As part of the allocation to health authorities, more than £54 million was made available last year to improve access to primary care in the United Kingdom, of which London received £8 million. In Battersea, that has enabled an enhancement of the intermediate care team and packages of care; the extension of the falls prevention project; a reduction in waiting times for community-based physiotherapy; and the employment of a PCG-wide phlebotomist. It is good to see that, in that part of London, the additional funds allocated to primary care are being put to good use.

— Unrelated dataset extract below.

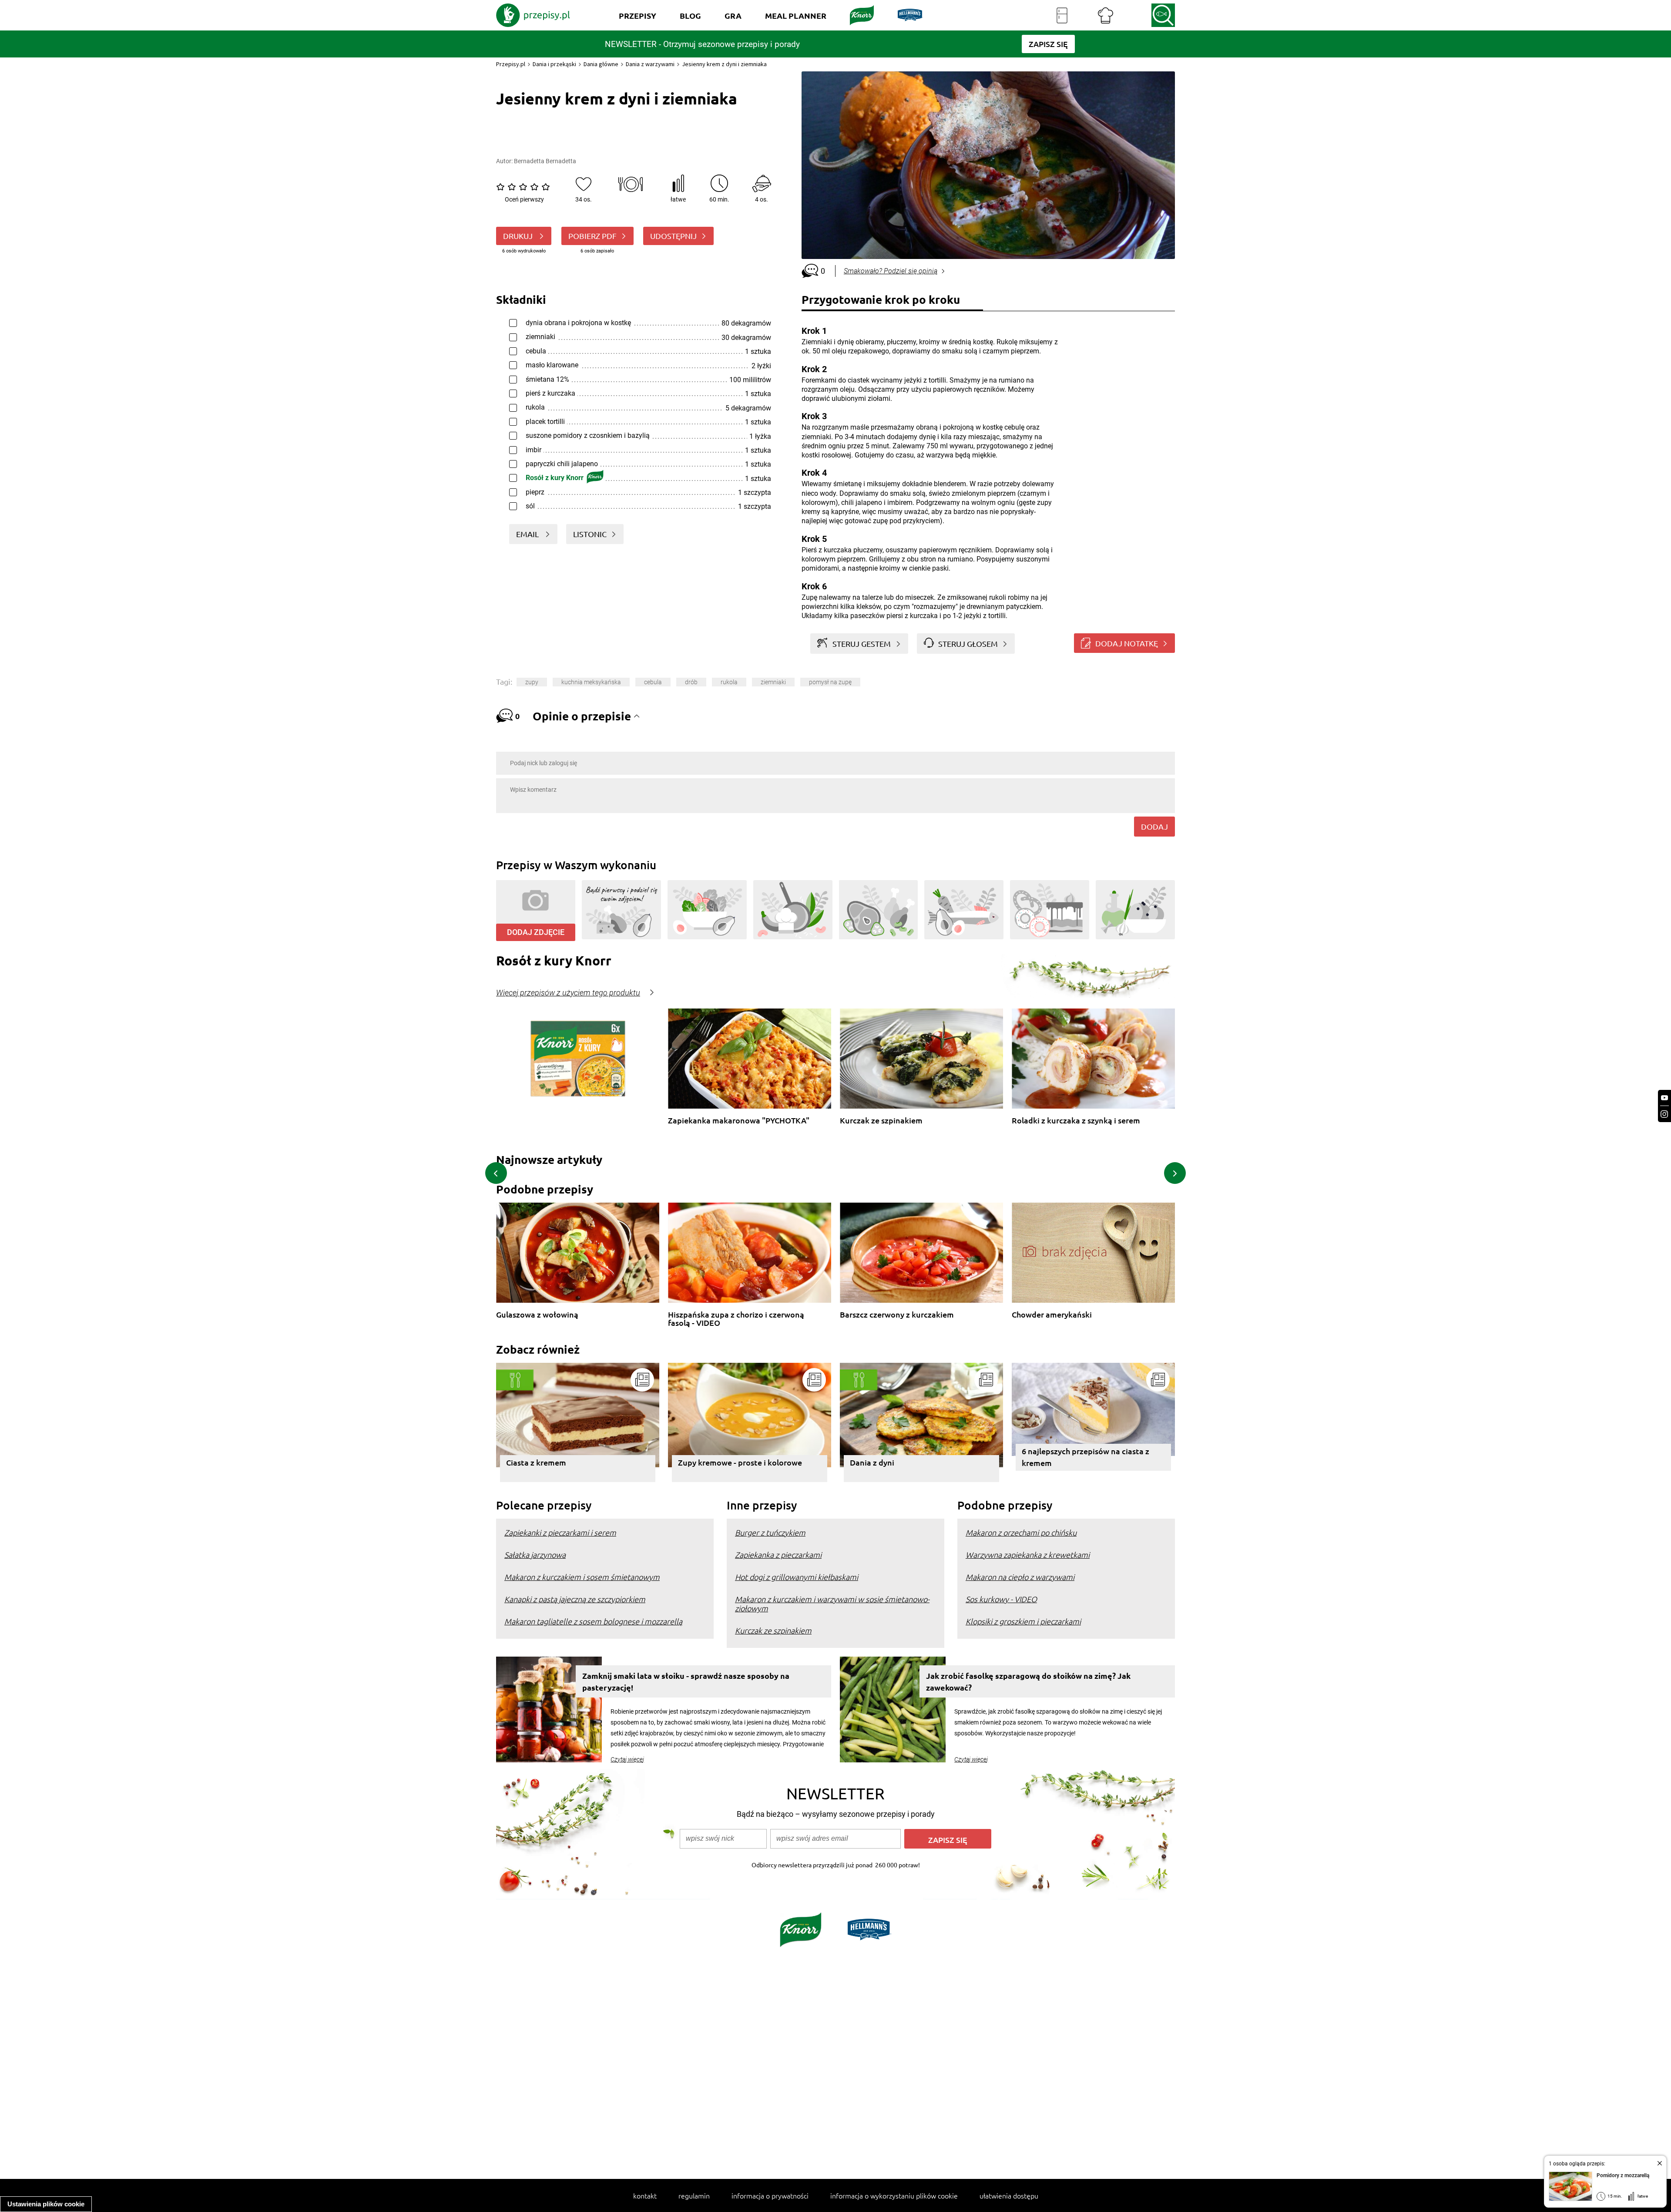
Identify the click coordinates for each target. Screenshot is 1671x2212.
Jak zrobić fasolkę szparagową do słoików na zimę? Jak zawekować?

PCGs and, increasingly, PCTs play a central role in the development of primary care itself and in the future shape and direction of the health service. Merton, Sutton and Wandsworth health authority has followed national policy in its funding allocation for 2001-02 and it is inevitable that, as with the national allocation in which there are over-and under-target health authorities, there may at any one time be over-and under-target PCGs and PCTs. The speed at which we can move health authorities towards their targets and the speed at which health authorities can move PCTs and PCGs towards their targets has to balance two issues: the desire to move health authorities progressively towards equity as represented by weighted capitation targets, and the need for across-the-board increases to maintain continuity and stability in the service and to make progress nationally in priority areas.
I hope that I have indicated to my hon. Friend that we are making progress nationally and in the health authority. Substantial additional funds are available to the national health service and, in the longer term, a review of the national funding formula that is under way will seek more explicitly to tackle the issues of health inequality that he raised in his speech.